## 課題 A
データ一覧の先頭行から「tap(13, 106)」を含む行までを両端も含めて取り出し、「番号」と「内容」の2列のMarkdown表に書き直すこと。空行は除き、画像は答えに入れないこと。

## 本文
==========
富田坂の登りを終えて、
こんどは急な下りに差しかかっています。
傾斜はかなり急ですねえ。
つま先がいたくなるほどです。
でもねえ、この下り道は普段は
自動車は入れないのですが、
快適な林道で続いてゆきます。
遠くの景色もいいですねえ。
あちらは果無山脈の方かなあ。
また下りながら、
「紅葉が始まっているなあ」
「この空き地はなんだろう」
とかきょろきょろします。
なんかねえ、こんなにのんびりと
一人で寂しいけれど、
なんか自然の中でワクワクする
気持ちは押さえられません。
ただねえ、ここから何が見えるよとか、
どんな花が咲いているよ
というような情報は、
中辺路に比べて、
大辺路はちょっと情報が少ない
のは残念ですね。
抜けていく道もあまりないしね。
歩いて行く人の気持ちを
ある意味支えてくれるような
こんな救助票があるのも、
来てみて初めて分かったからねえ。
もうちょっと事前に情報が
欲しかったですね。
でもまあ難所の山を越えたから、
気持ち的にはとてもハレバレです。
少しずつでも走る練習を
していてよかったなあと、
歩きながら喜んでいたりもします。
できる範囲で行う運動もいいものですね。
==========
## 課題 B
本文の「抜けていく道もあまりないしね。」から「できる範囲で行う運動もいいものですね。」までを、両端を含めてそのまま書き写すこと。

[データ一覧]
==========
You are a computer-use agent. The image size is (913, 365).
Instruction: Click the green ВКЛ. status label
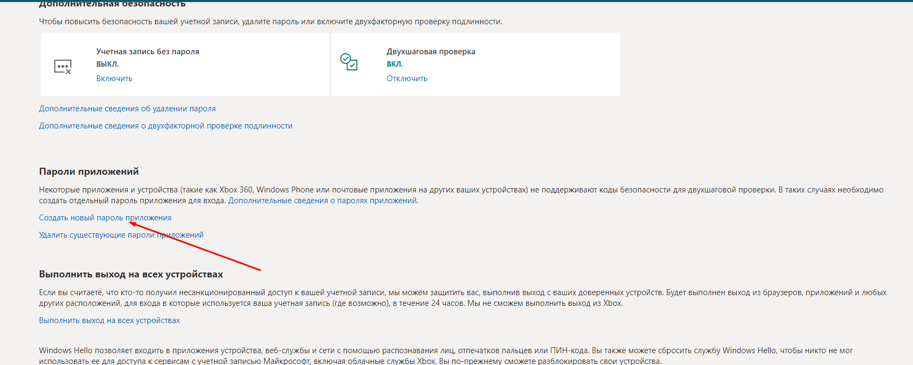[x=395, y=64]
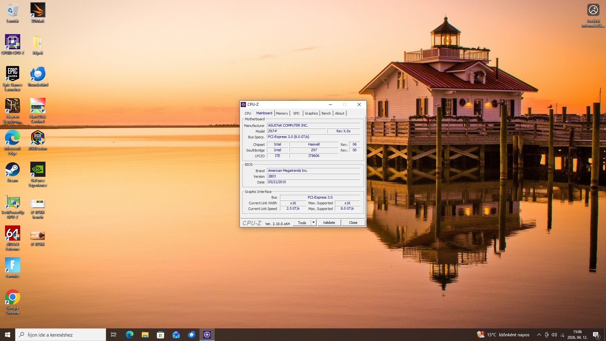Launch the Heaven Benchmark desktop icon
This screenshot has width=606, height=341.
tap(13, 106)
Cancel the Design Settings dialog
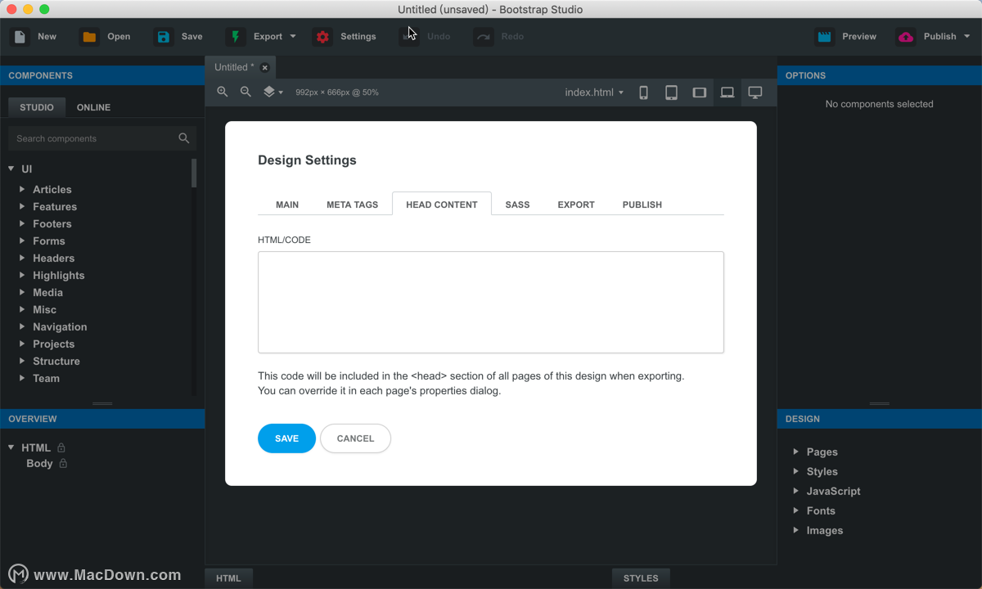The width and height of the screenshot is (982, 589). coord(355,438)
==========
## 解答 A
| 番号 | 内容 |
|---|---|
| 1 | You are a computer-use agent. The image size is (913, 365). |
| 2 | Instruction: Click the green ВКЛ. status label |
| 3 | [x=395, y=64] |
| 4 | Launch the Heaven Benchmark desktop icon |
| 5 | This screenshot has width=606, height=341. |
| 6 | tap(13, 106) |

## 解答 B
抜けていく道もあまりないしね。
歩いて行く人の気持ちを
ある意味支えてくれるような
こんな救助票があるのも、
来てみて初めて分かったからねえ。
もうちょっと事前に情報が
欲しかったですね。
でもまあ難所の山を越えたから、
気持ち的にはとてもハレバレです。
少しずつでも走る練習を
していてよかったなあと、
歩きながら喜んでいたりもします。
できる範囲で行う運動もいいものですね。